- Ablyazovo Location within Chelyabinsk Oblast Ablyazovo Location within Russia
- Coordinates: 53°13′N 59°19′E﻿ / ﻿53.217°N 59.317°E
- Country: Russia
- Region: Chelyabinsk Oblast
- District: Agapovsky District
- Time zone: [[UTC+5:00]]

= Ablyazovo =

Ablyazovo (Аблязово) is a rural locality (a settlement) in Agapovskoye Rural Settlement of Agapovsky District, Chelyabinsk Oblast, Russia. The population was 399 as of 2010. There are 3 streets.

== History ==
In 1902, Cossacks and Tatars founded the village on the lands of the Cossack settlement Prechistenskaya Orenburg Governorate. It had the operational mosque (closed in the 30th of XX century, were not saved up to now).

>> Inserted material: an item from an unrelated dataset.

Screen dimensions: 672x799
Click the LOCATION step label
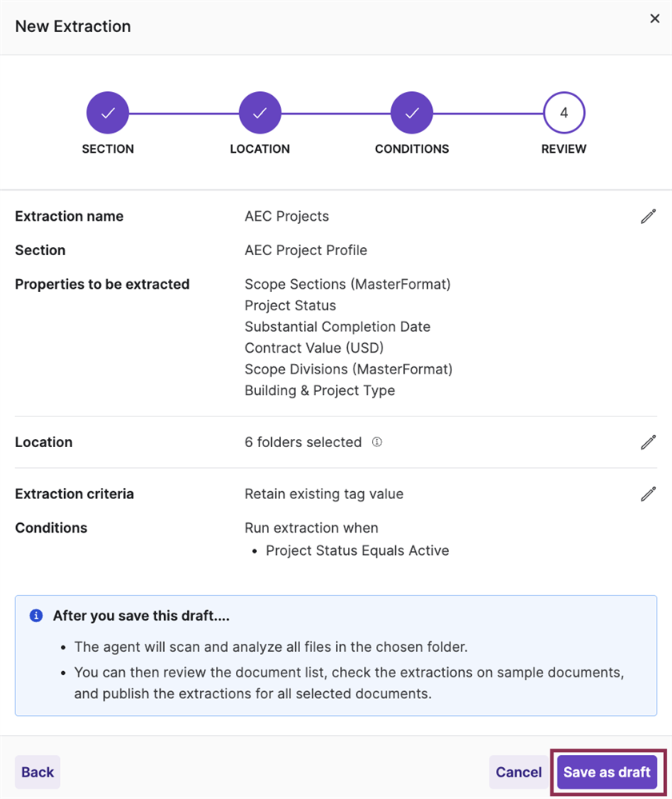260,149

In 1929, in the period of collectivization, the kolkhoz Kyzyl Bayrak (the Red Banner) was organized. Since 1970, the third department of the Agapovsky state farm (now Agapovskoe CJSC) operated on the territory of the settlement.

== Geography ==
The settlement is located on the left bank of the Ural River, 10 km south of Agapovka (the district's administrative centre) by road. Kharkovsky is the nearest rural locality.